Iraq's Odious Debts

Baker says Iraq’s debt is unsustainable

Liz Austin
The Guardian (U.K.)
April 2, 2004

Dallas: Iraq’s debt is “simply unsustainable” and must be reduced if the country’s economy and government are to be rebuilt, former Secretary of State James A. Baker III said Thursday.

President Bush appointed Baker in December to serve as a special envoy in seeking an international deal to lower and refinance Iraq’s staggering foreign debt – it owes an estimated $125 billion to other countries, excluding war reparations.

“These debts can never be paid in full, even under the most optimistic circumstances,” Baker told about 500 people at a lunch sponsored by the University of Texas at Dallas and the World Affairs Council of Greater Dallas.

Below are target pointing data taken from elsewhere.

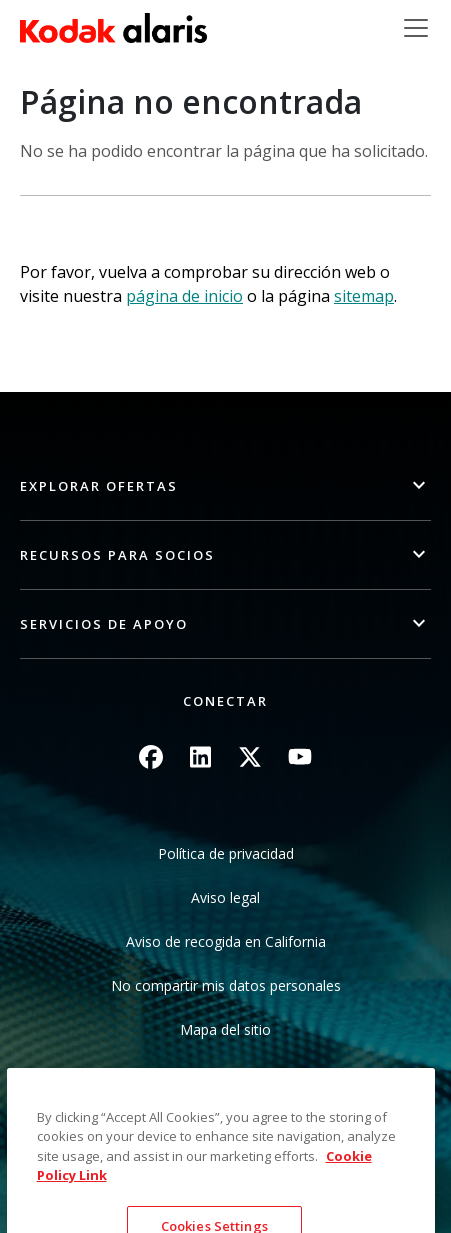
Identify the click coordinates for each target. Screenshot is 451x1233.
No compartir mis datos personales (226, 985)
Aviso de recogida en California (226, 941)
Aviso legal (225, 897)
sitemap (364, 296)
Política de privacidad (226, 853)
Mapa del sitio (225, 1029)
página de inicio (184, 296)
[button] (225, 486)
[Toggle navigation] (416, 28)
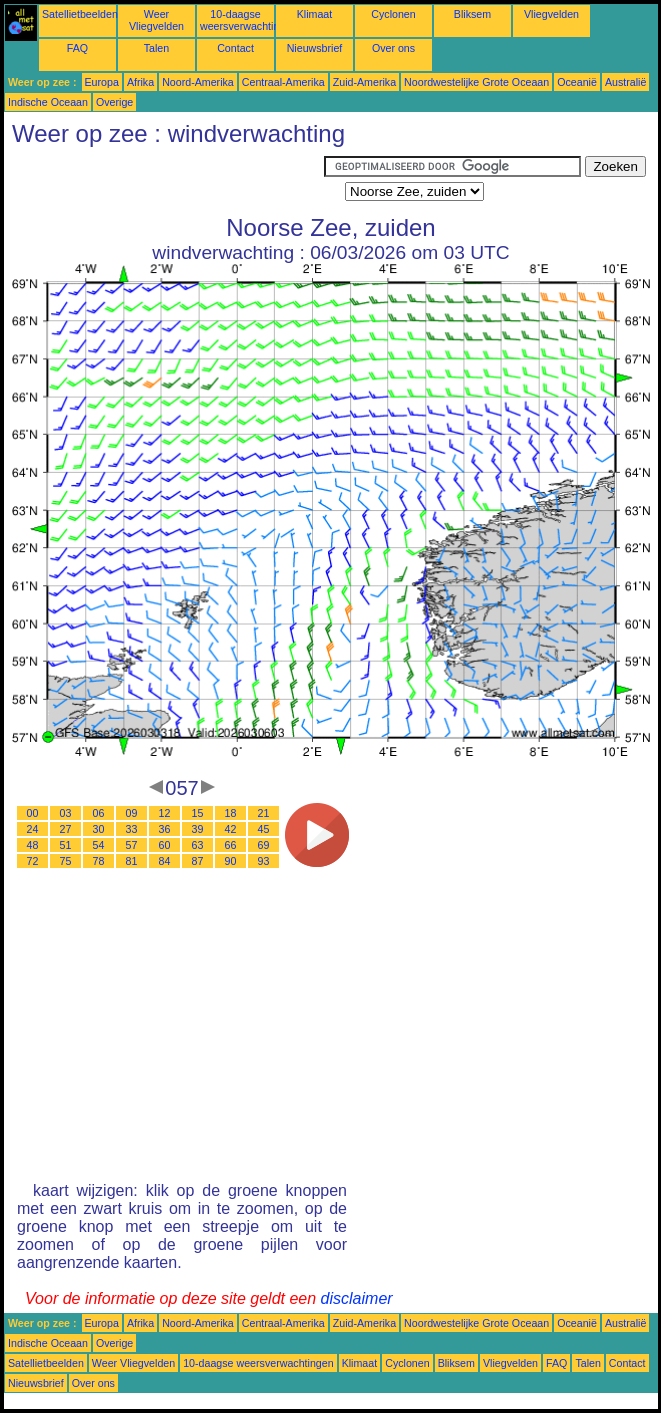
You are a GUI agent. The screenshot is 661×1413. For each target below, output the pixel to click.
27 (66, 829)
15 (198, 813)
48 (33, 845)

Efforts to enforce the debts could “sink the Iraqi economy and, with it, all practical hope for a successful transition to a government of, by and for the Iraqi people,” he said.

Several countries have signaled they would forgive some of the debt accumulated by Iraq during the rule of Saddam Hussein.

Saudi Arabia and Kuwait said, however, they would reach deals only with a sovereign Iraqi government. Baker is insisting debt relief must come now.

“It cannot wait, as is the usual practice, until there is a new government in place, or we will never get the job done in the year 2004,” he said.

Baker said he plans to begin discussions in the next few weeks regarding the exact amount of debt each country would forgive.

Baker, secretary of state from 1989 to 1992, served under President Reagan as White House chief of staff and then as treasury secretary. He managed Bush’s father’s 1980, 1988 and 1992 presidential campaigns.